According to the Global Terrorism Index report of 2024, the Sahel now accounts for more than half of all terrorism-related deaths worldwide. Five of the 10 countries most affected by terrorism are in this region, with the Central Sahel being particularly hard hit and Burkina Faso experiencing a 68 per cent increase in the number of deaths over the last year.
This is consistent with the goal of Jihadists, particularly the Islamic State (ISIS), which has repeatedly called for migration to Africa, where security concerns are not adequately addressed. Certain African countries, such as Mali and Burkina Faso, have now exceeded Iraq and Syria, the birthplace of ISIS, in terms of terrorism-related deaths.
For many years, the Central Sahel region, which includes Niger, Mali, and Burkina Faso, has been one of the most terrorised in the world, harbouring terrorists such as Al-Qaeda in Islamic Maghreb (AQIM), Jama’atu Nusratil Islam Wal Muslimin (JNIM), Islamic State Sahel Province (IS-Sahel), and Jama’atu Ahlussunnah Lidda’awati Wal Jihad (JAS), who engage in various violent activities such as pillages, mass kidnappings, and suicide missions in an attempt to implement their violent interpretation of the sharia.
These terrorist organisations have also launched indiscriminate attacks on government forces and civilians alike, capitalising on the vacuum left by the collapse of international counterterrorism support and weakening regional leadership following a series of coups. These events have resulted in a large swathe of ungoverned spaces exploited by non-state actors.
The coups in Mali, Niger, and Burkina Faso have exacerbated the issue. The military rulers’ rising anti-French and anti-West sentiments have caused them to revoke security partnerships with France, the European Union, and the United States. The three countries plan to form an anti-jihadist coalition and continue working with Russian Wagner military contractors (rebranded Africa Corps) to combat terrorism in the region.
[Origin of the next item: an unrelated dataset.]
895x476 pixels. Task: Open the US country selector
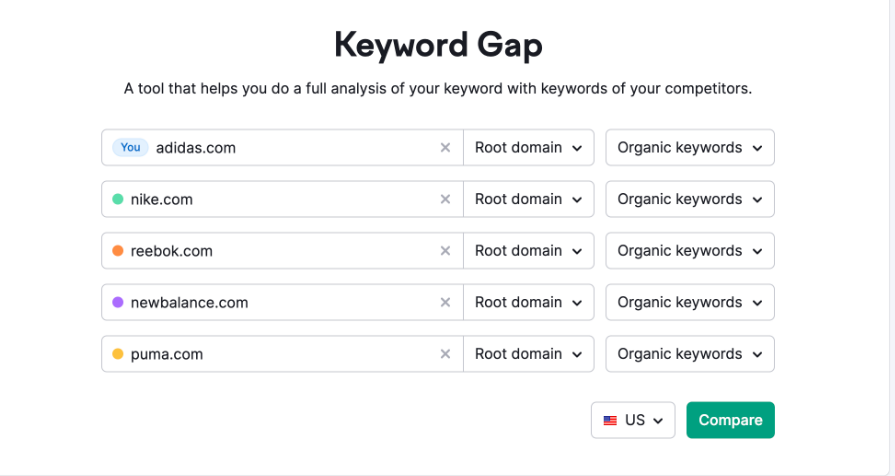pos(633,420)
This withdrawal of the security partnership with the US by Niger and the closure of its drone base, which is crucial to counter-terrorism efforts in the Sahel, will likely aggravate the security situation. As of 2023, there were over a thousand US troops in two bases within Niger, including the drone base in Agadez, which is used to target IS-Sahel and Al-Qaeda affiliates operating within the porous borders of Central Sahel.
Since Libya’s fall in 2011, the region has seen an influx of guns, ammunition, and armed fighters. Notably, the Tuareg rebellion in Mali was reignited as a result of this influx, resulting in the loss of roughly half of the country to non-state actors. The escalating terror of Boko Haram and other violent groups has also plagued Nigeria’s border with Niger.
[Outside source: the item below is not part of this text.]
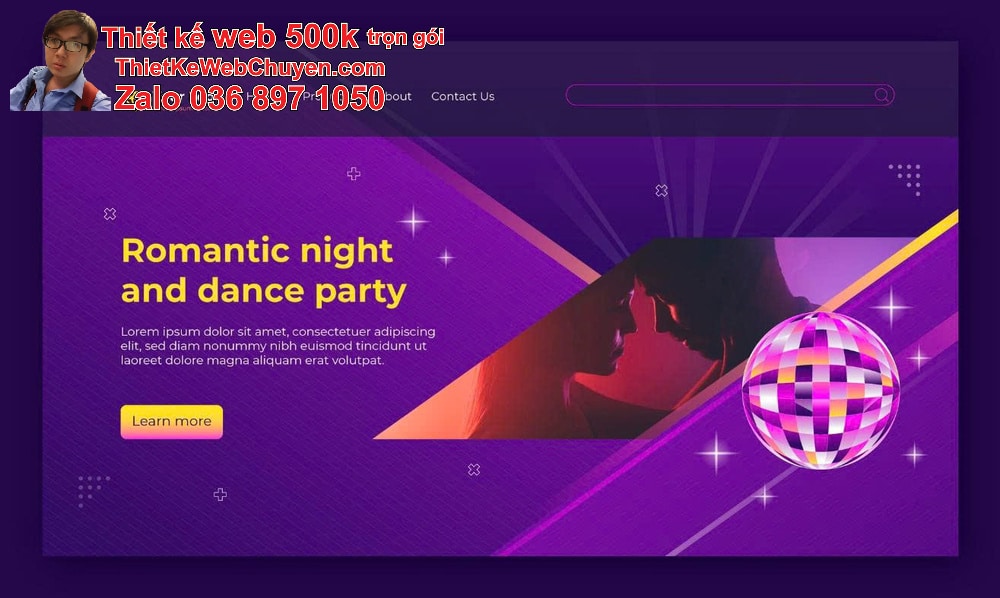Click the plus icon above the headline
The image size is (1000, 598).
tap(354, 173)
The humanitarian consequences are dire. The violence has claimed a shocking number of lives over the years. In 2023 alone, the Sahel region accounted for 43 per cent of total global terrorism-related deaths. According to the United Nations, around 17 million people in Burkina Faso, Mali, and Niger require humanitarian aid and protection in 2024. It also estimates that at least 3 million people are currently displaced, the majority of them being women and children.
Basic services are affected, with around 9,000 schools and 470 health facilities no longer operational. The UN said that these trends exacerbate humanitarian needs and impede people from fully exercising their human rights.
Burkina Faso: a nation in turmoil
Burkina Faso, a landlocked country in West Africa, has become emblematic of the Sahel region’s greater security issues. The country was ranked as the world’s most terrorised country in 2023, and terror-related deaths have been increasing since 2014 following the uprising that deposed President Blaise Compaoré and the subsequent coups and attempted coups.
This political upheaval created a power vacuum, which, combined with existing grievances and regional dynamics such as the 2012 Tuareg rebellion in Mali, laid the groundwork for the current crisis that has engulfed the country.
Deep-seated communal tensions, under-governed places, and security difficulties in neighbouring Mali prompted numerous armed organisations affiliated with Al-Qaeda and the Islamic State to seize territory, control economic activity, and cause political instability in Burkina Faso.
Approximately half of the country is claimed to be beyond government authority, and the two military coups in 2022 have had little effect on reducing instability. Instead, they have contributed to an increase in bloodshed as terrorists seek to grab more territory.
According to the Africa Center for Strategic Studies, the number of individuals killed by militant Islamist violence has roughly tripled since the previous coup, compared to the 18 months before Captain Ibrahim Traore took office in January 2022.
The repercussions of insecurity are severe. Thousands have been killed, and millions have been displaced, resulting in one of the world’s most rapidly expanding humanitarian disasters. Thousands of schools and health centres have been closed, and food insecurity has increased dramatically, with the UN warning of an unprecedented crisis affecting approximately 6 million people in the country.
Burkina Faso’s insecurity actors are broad, ranging from local self-defence militias to transnational jihadist groups such as Al-Qaeda’s JNIM and the IS-Sahel (previously ISGS). These organisations use local conflicts, socioeconomic differences, and the state’s limited presence in rural areas to recruit fighters and extend their power.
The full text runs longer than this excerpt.